(Data entries)

= = = = =

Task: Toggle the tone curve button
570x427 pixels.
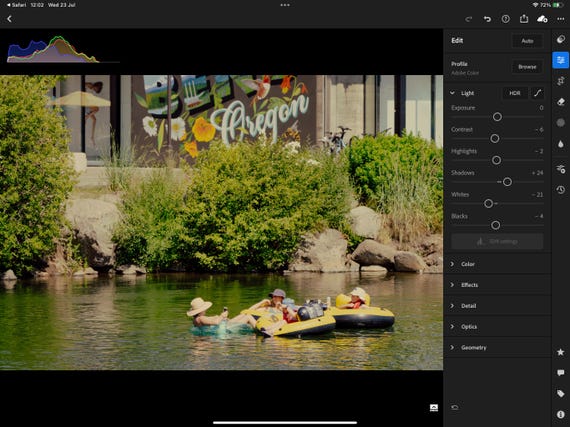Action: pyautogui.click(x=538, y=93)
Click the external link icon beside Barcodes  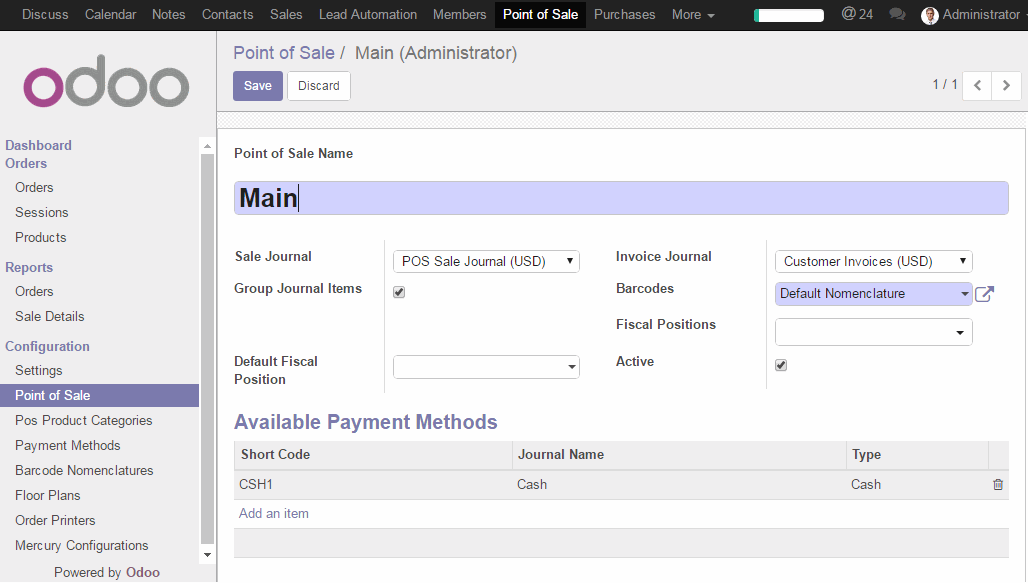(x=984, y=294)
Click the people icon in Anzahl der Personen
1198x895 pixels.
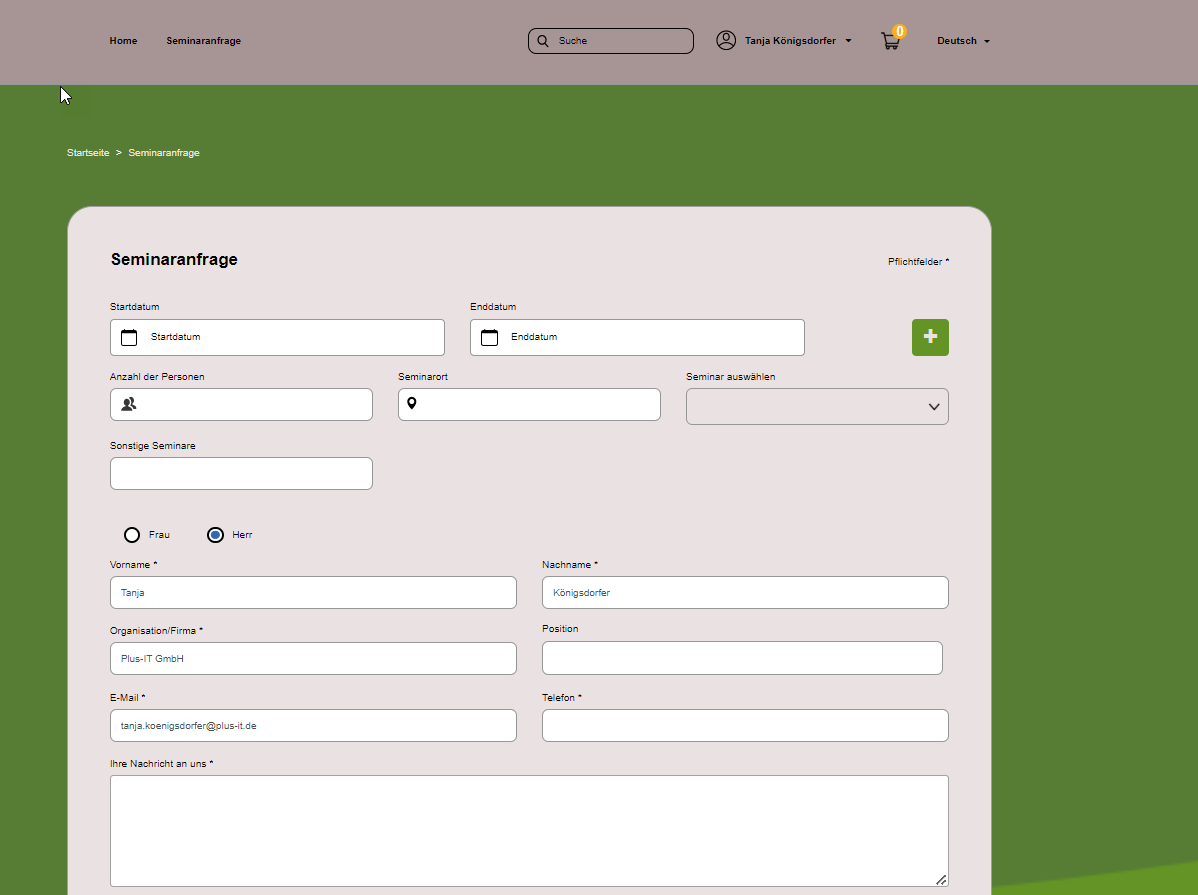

= = = = =

§ Work to be completed: Edit the records from the line containing "Click the people icon in Anzahl der Personen" through the end of the records. Replace "people icon" with "person icon", keep everything else unchanged, and leave the pictures out.

§ Final result:
Click the person icon in Anzahl der Personen
1198x895 pixels.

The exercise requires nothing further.